#### DATA FOR REVIEW
++++++++

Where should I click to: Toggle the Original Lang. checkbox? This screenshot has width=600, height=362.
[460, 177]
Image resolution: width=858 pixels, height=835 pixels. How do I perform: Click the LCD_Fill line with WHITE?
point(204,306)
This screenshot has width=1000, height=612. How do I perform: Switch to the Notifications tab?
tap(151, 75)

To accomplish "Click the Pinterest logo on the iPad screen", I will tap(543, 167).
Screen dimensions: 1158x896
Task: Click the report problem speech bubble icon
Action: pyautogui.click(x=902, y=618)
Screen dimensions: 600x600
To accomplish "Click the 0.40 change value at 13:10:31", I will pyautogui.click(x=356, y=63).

++++++++

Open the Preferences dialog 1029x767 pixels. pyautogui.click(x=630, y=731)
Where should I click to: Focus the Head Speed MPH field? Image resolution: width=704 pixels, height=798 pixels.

++++++++

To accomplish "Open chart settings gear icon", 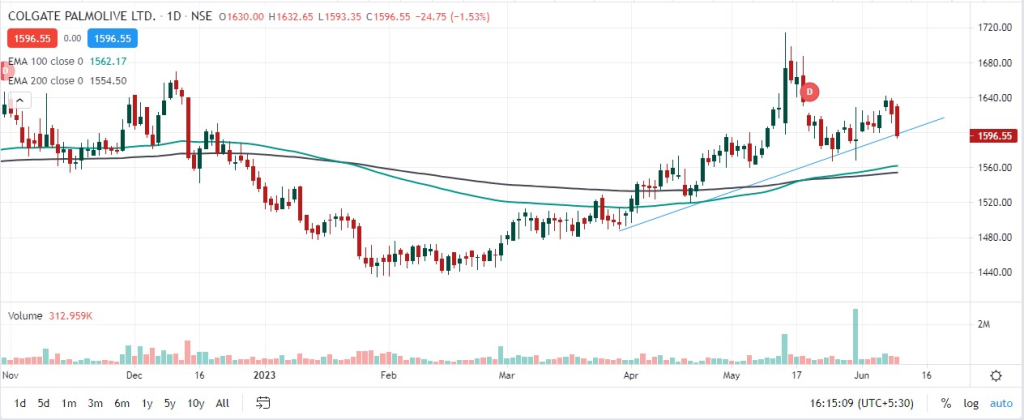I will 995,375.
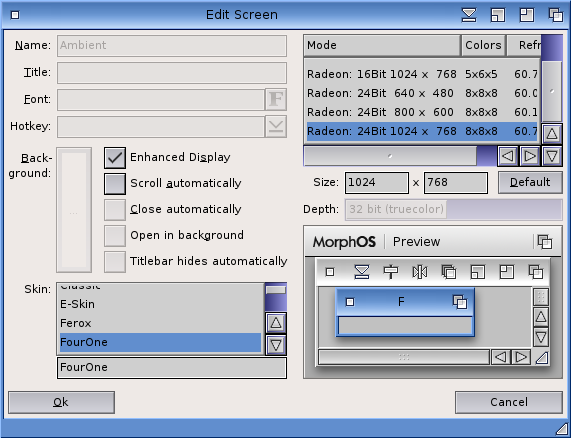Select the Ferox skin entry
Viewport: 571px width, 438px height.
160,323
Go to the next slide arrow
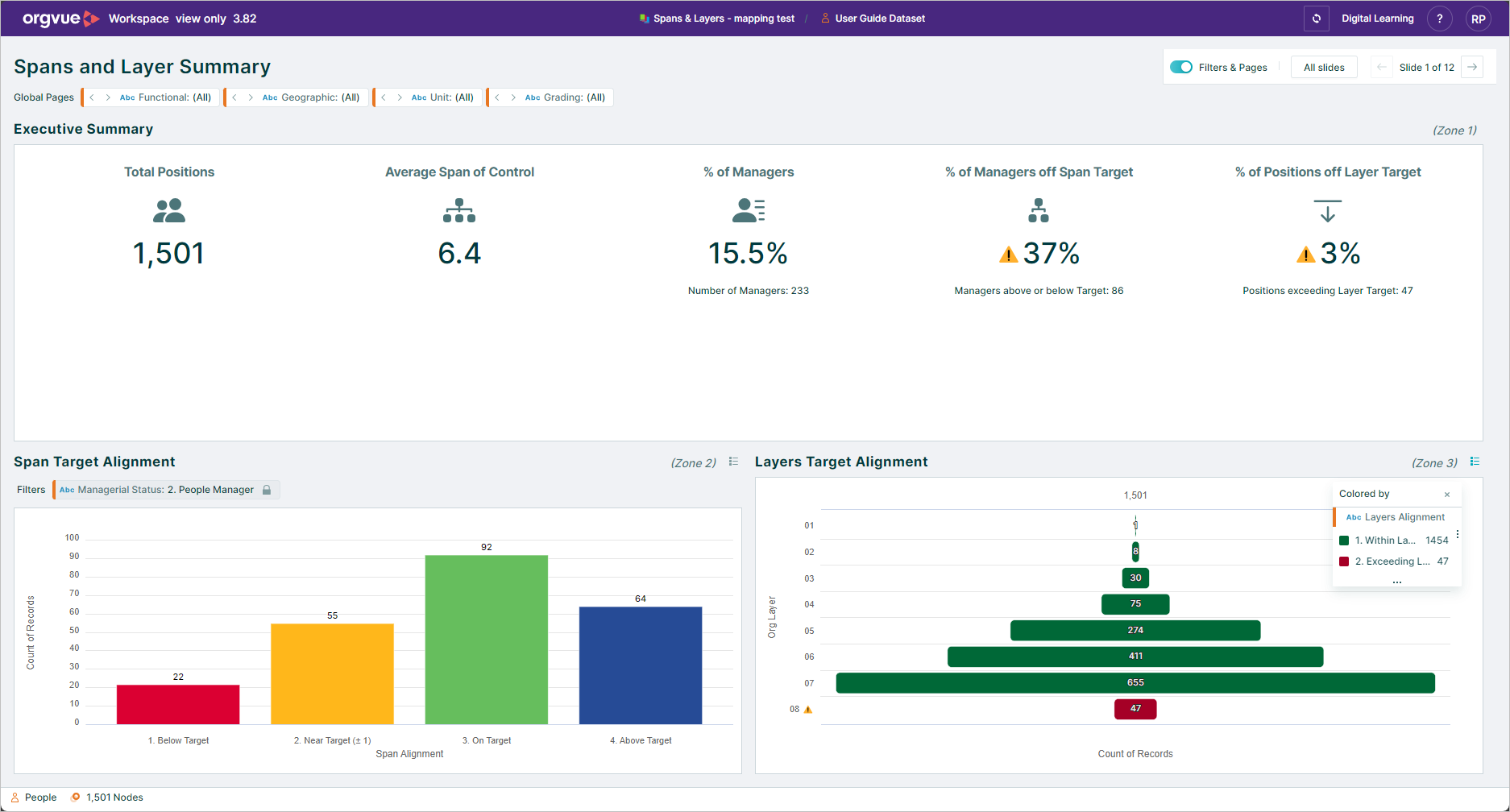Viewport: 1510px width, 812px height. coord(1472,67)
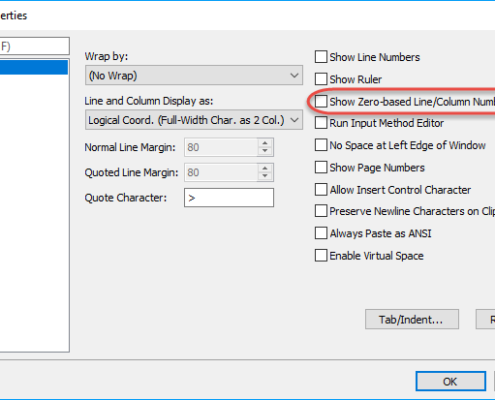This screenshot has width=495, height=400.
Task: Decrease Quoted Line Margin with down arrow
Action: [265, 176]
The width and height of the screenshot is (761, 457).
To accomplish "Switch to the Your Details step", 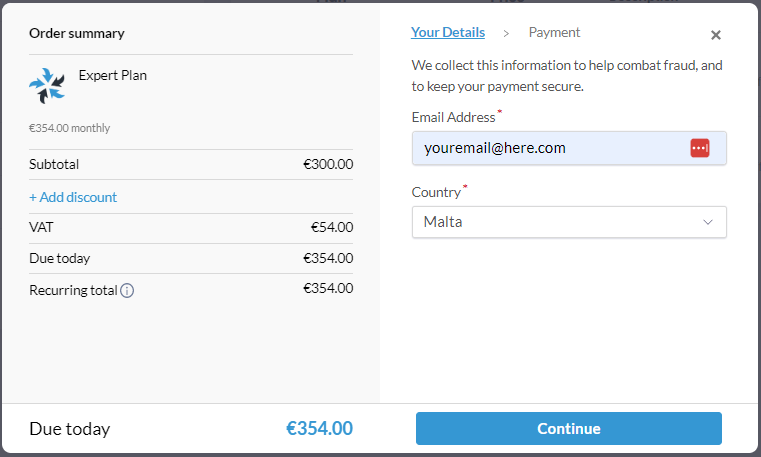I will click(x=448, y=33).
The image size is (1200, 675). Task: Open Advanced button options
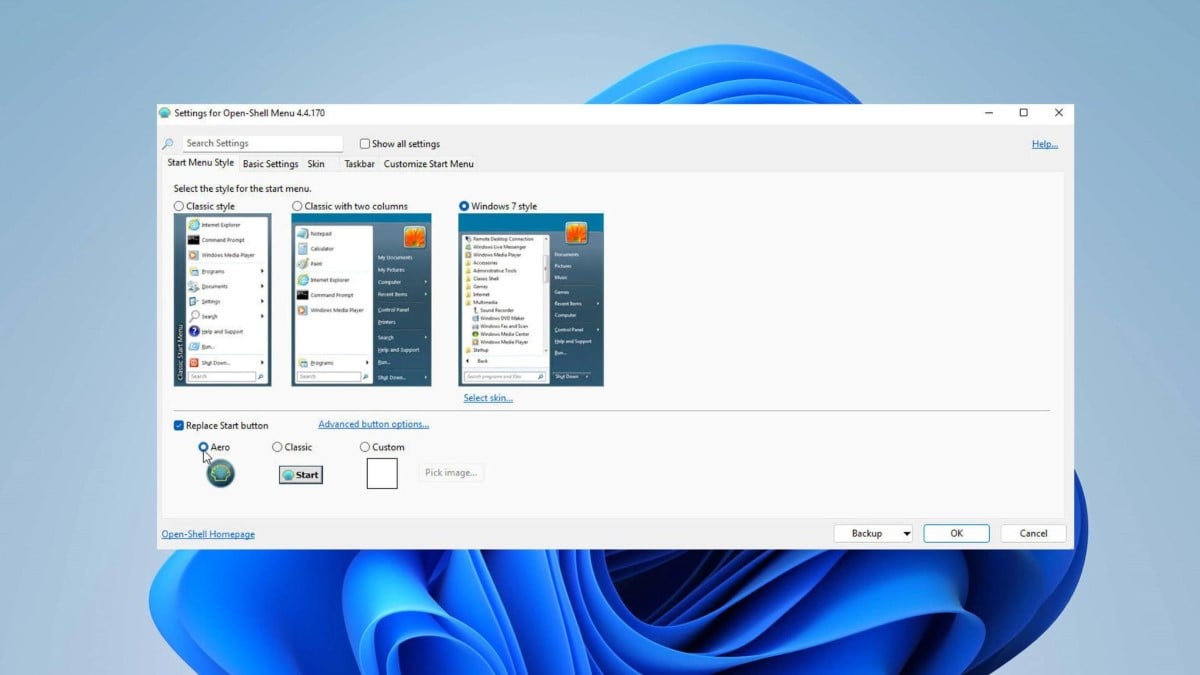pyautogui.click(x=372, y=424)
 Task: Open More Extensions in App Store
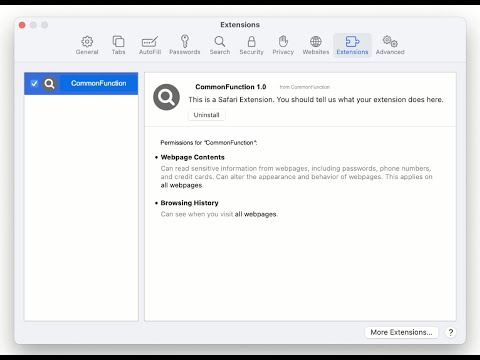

++++++++

#### DIRECTIONS FOR THIS TASK
Exactly the lines above, from the one containing "The image size" down to the one containing "Task: Open More Extensions in App Store", are to be repeated, including both ends. Pictures are not part of the copy.

#### EXERCISE OUTPUT
The image size is (1200, 675). Task: Open Advanced button options
pyautogui.click(x=372, y=424)
 Task: Open More Extensions in App Store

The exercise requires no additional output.